Thinking Pink: Tracing the History of Sweet 'N Low

by George Bodarky | 08/25/2014 | 5:00am

Thinking Pink: Tracing the History of Sweet 'N Low

Ask just about anyone what comes in a little pink packet and they’ll likely tell you -- Sweet 'N Low.

Sweet ’N Low is ever present in our society.  You’ll find the zero-calorie sweetener in coffee shops, in little glass trays at the diner, and in the company kitchen.  But, what you might not know is Sweet ’N Low was born and raised in Brooklyn -- by the same family that’s still tending to it today.

In the land of zero-calorie sweeteners, these four words are kind of like the shot heard around the world.

“This is so unsanitary.”

81-year-old Marvin Eisenstadt says that’s what his mother said to his father about a fly and a used spoon in an open sugar bowl at a Brooklyn restaurant.  This was in the latter part of the 1940’s, and at the time Eisenstadt’s father was making tea bags -- something he started after the cafeteria he owned across from the Brooklyn Navy Yard went belly up when World War Two ended.

“Eureka! My father said why not put sugar in a tea bag.”

And that’s just what they did.  They made sugar packets at the cafeteria Eisenstadt’s father turned into a factory named The Cumberland Packing Corporation.  It was a request from a drug company for a sugar substitute a few years later that led to the birth of Sweet’N Low.  Eisenstadt, who graduated from college with a degree in chemistry, says he came up with the formula, but the drug company then changed its mind.

“I got very upset because I worked really hard developing that formulation and I said to my dad “why not do it ourselves.”

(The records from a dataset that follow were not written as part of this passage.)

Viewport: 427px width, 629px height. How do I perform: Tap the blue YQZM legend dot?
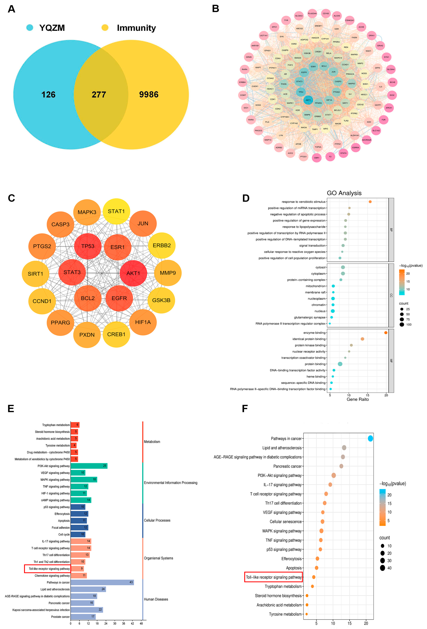[x=30, y=28]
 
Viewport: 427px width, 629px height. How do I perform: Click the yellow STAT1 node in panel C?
[x=116, y=211]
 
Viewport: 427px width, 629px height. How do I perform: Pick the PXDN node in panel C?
[x=87, y=335]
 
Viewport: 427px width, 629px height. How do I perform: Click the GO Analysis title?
[x=344, y=193]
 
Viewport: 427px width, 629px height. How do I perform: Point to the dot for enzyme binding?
[x=386, y=333]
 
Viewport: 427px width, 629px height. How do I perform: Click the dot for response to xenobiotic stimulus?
[x=370, y=202]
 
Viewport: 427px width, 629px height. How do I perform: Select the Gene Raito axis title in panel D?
[x=357, y=399]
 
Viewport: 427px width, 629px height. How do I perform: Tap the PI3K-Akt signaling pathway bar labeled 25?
[x=89, y=466]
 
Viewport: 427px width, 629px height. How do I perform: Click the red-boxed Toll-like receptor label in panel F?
[x=273, y=577]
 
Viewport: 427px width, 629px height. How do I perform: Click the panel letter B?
[x=216, y=9]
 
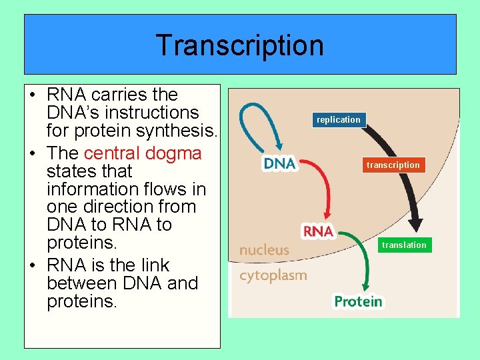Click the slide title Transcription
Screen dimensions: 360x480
(240, 45)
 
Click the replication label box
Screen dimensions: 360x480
(338, 120)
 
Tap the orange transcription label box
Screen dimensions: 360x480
(393, 165)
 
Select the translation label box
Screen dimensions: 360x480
(404, 245)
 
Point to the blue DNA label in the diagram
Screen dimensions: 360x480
(279, 164)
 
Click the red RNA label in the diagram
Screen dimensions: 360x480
(318, 231)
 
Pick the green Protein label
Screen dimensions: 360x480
(359, 302)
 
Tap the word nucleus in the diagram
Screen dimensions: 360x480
(264, 251)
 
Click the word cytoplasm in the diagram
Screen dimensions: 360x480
(273, 275)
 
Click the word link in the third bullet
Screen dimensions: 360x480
(155, 265)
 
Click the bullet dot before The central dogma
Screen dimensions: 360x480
(34, 153)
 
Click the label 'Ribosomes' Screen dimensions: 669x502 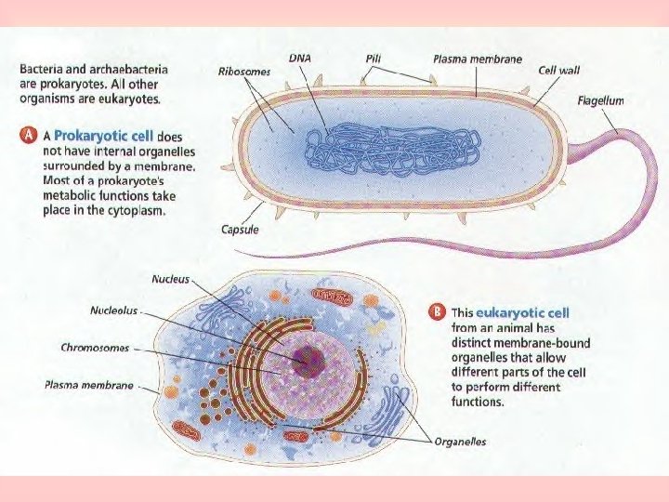coord(244,71)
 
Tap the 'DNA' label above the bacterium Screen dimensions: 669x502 coord(299,58)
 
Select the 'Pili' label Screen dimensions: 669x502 coord(374,58)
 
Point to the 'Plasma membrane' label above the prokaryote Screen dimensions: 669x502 coord(478,59)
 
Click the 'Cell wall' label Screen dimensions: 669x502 coord(560,71)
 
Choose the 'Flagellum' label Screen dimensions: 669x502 coord(600,100)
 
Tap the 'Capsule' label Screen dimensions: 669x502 coord(240,230)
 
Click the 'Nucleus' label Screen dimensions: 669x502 coord(171,278)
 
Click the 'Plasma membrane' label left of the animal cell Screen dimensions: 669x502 coord(89,384)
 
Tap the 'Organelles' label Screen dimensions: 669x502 coord(460,442)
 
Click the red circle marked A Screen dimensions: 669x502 coord(29,135)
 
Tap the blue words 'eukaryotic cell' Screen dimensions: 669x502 coord(522,313)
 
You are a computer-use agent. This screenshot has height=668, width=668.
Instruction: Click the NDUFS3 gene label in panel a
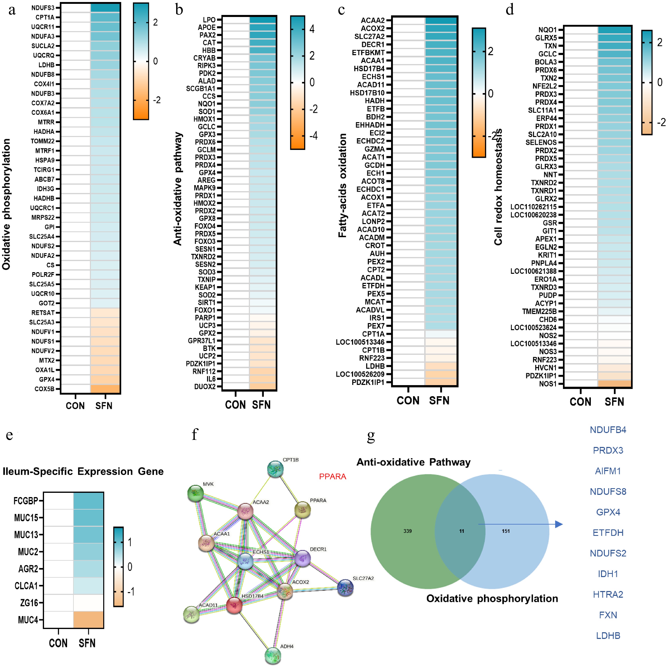tap(43, 8)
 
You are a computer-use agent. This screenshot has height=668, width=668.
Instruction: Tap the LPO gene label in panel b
tap(209, 20)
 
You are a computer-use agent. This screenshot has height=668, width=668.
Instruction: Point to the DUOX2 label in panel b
tap(205, 386)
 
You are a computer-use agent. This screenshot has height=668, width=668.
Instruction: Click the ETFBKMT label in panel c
tap(368, 53)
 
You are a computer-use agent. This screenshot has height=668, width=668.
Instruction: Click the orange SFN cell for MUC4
tap(88, 620)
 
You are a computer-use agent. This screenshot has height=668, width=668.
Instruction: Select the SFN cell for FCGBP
tap(88, 500)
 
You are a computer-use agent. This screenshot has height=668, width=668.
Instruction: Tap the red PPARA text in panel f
tap(332, 476)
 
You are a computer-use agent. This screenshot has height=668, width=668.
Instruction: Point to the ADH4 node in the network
tap(273, 655)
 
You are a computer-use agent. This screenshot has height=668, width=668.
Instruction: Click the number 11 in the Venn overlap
tap(462, 531)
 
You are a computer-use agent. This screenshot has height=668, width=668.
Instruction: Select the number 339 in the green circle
tap(407, 531)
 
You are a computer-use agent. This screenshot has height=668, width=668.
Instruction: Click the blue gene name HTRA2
tap(608, 594)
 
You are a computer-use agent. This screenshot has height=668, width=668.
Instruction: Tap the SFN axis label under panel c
tap(439, 401)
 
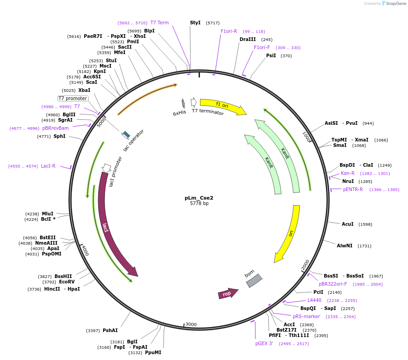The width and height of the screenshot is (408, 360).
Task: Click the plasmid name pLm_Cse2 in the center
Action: pyautogui.click(x=199, y=197)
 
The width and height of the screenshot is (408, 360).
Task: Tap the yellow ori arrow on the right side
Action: pyautogui.click(x=289, y=234)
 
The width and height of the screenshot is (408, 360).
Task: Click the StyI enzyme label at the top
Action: pyautogui.click(x=195, y=23)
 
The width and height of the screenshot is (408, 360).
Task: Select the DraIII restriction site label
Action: pyautogui.click(x=247, y=39)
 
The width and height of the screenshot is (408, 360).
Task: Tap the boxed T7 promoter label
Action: pyautogui.click(x=73, y=98)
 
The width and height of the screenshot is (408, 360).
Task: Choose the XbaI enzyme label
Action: pyautogui.click(x=84, y=90)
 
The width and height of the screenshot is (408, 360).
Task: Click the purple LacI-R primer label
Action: pyautogui.click(x=48, y=166)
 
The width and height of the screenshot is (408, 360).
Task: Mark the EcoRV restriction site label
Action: pyautogui.click(x=67, y=282)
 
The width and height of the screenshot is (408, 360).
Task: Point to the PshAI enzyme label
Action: pyautogui.click(x=110, y=330)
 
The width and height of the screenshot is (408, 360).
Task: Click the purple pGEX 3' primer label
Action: pyautogui.click(x=264, y=343)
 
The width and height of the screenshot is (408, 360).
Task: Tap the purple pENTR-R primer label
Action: pyautogui.click(x=353, y=189)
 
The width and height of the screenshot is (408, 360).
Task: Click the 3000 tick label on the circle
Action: pyautogui.click(x=191, y=324)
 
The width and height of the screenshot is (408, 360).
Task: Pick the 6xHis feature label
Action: pyautogui.click(x=179, y=113)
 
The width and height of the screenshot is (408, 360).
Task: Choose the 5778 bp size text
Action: pyautogui.click(x=199, y=204)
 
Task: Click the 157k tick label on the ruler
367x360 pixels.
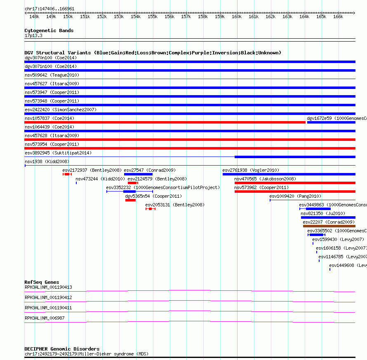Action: point(186,17)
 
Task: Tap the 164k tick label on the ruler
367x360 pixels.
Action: point(304,17)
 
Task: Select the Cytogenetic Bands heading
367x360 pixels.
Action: point(49,30)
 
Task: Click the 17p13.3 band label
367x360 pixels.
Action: point(33,36)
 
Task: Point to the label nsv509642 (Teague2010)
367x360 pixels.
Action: point(52,75)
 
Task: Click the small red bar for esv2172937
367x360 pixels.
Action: point(67,174)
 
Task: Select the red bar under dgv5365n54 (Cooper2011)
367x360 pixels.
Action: point(130,200)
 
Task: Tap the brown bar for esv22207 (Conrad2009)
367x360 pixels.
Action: point(329,226)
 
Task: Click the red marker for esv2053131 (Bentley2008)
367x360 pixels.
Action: point(151,209)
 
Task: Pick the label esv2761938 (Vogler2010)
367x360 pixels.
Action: point(250,170)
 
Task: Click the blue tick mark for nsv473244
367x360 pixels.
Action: point(76,183)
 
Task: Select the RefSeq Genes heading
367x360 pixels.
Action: point(42,282)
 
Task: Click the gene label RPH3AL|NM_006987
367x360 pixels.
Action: point(45,318)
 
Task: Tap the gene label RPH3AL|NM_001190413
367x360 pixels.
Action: point(48,287)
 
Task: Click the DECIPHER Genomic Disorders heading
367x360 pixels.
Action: point(62,349)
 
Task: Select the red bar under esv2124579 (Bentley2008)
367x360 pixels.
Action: point(132,183)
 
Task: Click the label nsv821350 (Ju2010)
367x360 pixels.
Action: point(320,213)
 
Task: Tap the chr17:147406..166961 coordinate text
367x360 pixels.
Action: point(49,8)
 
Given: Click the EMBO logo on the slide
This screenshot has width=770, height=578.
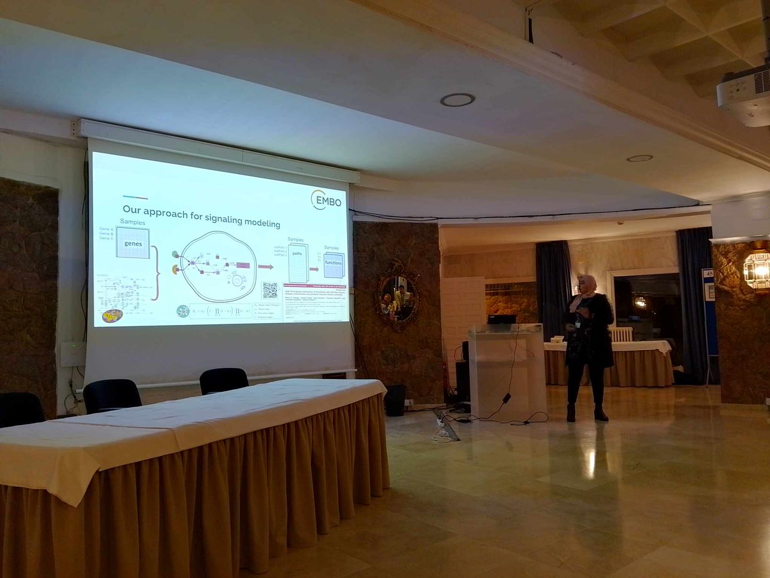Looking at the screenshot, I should (327, 199).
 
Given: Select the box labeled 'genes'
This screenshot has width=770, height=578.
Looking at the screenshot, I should (133, 243).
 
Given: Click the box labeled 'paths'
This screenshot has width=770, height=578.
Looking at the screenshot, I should (298, 262).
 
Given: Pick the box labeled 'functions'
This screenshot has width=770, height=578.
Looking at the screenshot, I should (334, 265).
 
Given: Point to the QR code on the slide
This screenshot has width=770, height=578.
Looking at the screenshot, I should (270, 290).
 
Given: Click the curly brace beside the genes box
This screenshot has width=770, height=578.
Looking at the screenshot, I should (155, 273).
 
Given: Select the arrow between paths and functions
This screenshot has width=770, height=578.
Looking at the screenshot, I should (314, 269).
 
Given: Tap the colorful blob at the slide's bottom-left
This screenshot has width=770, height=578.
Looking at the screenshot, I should (112, 315).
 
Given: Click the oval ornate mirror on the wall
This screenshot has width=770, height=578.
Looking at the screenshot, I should (397, 296).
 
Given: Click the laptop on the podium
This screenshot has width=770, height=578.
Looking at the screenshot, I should (501, 319).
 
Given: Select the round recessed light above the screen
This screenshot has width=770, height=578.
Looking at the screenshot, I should (458, 100).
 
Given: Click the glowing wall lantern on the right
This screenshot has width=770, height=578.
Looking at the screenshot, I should (757, 270).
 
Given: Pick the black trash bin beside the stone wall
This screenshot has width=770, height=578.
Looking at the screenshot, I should (395, 399).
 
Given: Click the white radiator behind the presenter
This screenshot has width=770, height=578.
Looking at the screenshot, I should (621, 335).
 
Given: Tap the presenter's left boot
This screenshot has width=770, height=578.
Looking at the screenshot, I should (600, 414).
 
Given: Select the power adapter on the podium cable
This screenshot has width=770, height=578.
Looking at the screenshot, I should (506, 398).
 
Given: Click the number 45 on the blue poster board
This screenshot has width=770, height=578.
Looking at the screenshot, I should (708, 274).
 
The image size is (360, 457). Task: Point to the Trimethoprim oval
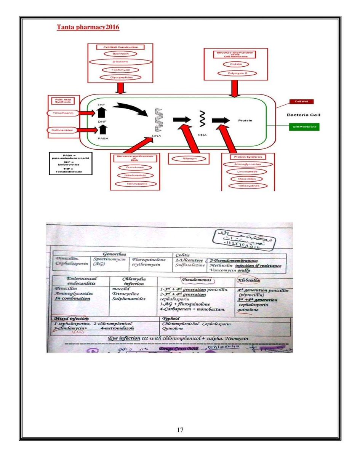pos(63,113)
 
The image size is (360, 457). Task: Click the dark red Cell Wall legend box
pos(301,102)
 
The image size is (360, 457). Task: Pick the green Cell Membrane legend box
pos(304,126)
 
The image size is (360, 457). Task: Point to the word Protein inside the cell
pos(245,120)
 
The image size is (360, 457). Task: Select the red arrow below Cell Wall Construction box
pos(120,89)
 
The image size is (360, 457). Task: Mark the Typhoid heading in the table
pos(171,318)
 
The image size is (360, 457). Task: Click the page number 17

Sweet ’N Low was initially a mix of saccharine, cyclamate and dextrose.  But, the cyclamate was removed after the FDA banned it in the late 1960s citing studies that the food additive caused cancer in lab rats.  Eisenstadt says he’s since added other ingredients to soften his sweetener’s aftertaste, and he’s quick to point out that to date no legitimate studies have shown artificial sweeteners make humans sick.  

One thing that hasn’t changed over the years, is Sweet ’N Low’s pink packaging.  Eisenstadt says they settled on pink so the product would stand out.

“We called it Sweet ’N Low because that’s my father’s favorite poem by Tenyson."

The musical treble clef in Sweet’N Low’s logo – Eisenstadt says – was his wife’s idea.  

Eisenstadt credits the low-calorie soda craze of the mid-1960s with sparking the nation’s diet revolution and catapulting Sweet ’N Low to success.  He says it was at that time that A & P put their little pink packets in all of their supermarkets.  And Eisenstadt proudly stresses that they got on store shelves well before the yellow and blue packets, Splenda and Equal, and any other calorie-free sweetener for that matter.

“They followed us, they competed with us, which is the American way, but we are the ones that started it all.”

Today, Cumberland Packing Corporation employs about 500 people at that same Brooklyn factory where it all started.  They produce about a million packets of Sweet ’N Low a day.  Workers methodically box them up by hand. 

 

 

 

 

 

 

 

 

Eisenstadt says the company could reduce their workforce by acquiring more sophisticated machinery, but it’s important for the family business to keep local jobs.  

“If I wanted to I could purchase those machines throughout the plant and instead of having 500 people work for us, I would have about 80.  My bottom line would be much bigger, but neither I more my children would do that.”

Eisenstadt has turned day to day operations of Cumberland over to his sons.  But, he still spends plenty of time at the factory, making rounds and greeting workers.  

In addition to putting out Sweet ’N Low, Cumberland Packing has grown to produce other sweeteners, including Sugar in the Raw, Stevia in the Raw and Monk Fruit in the Raw.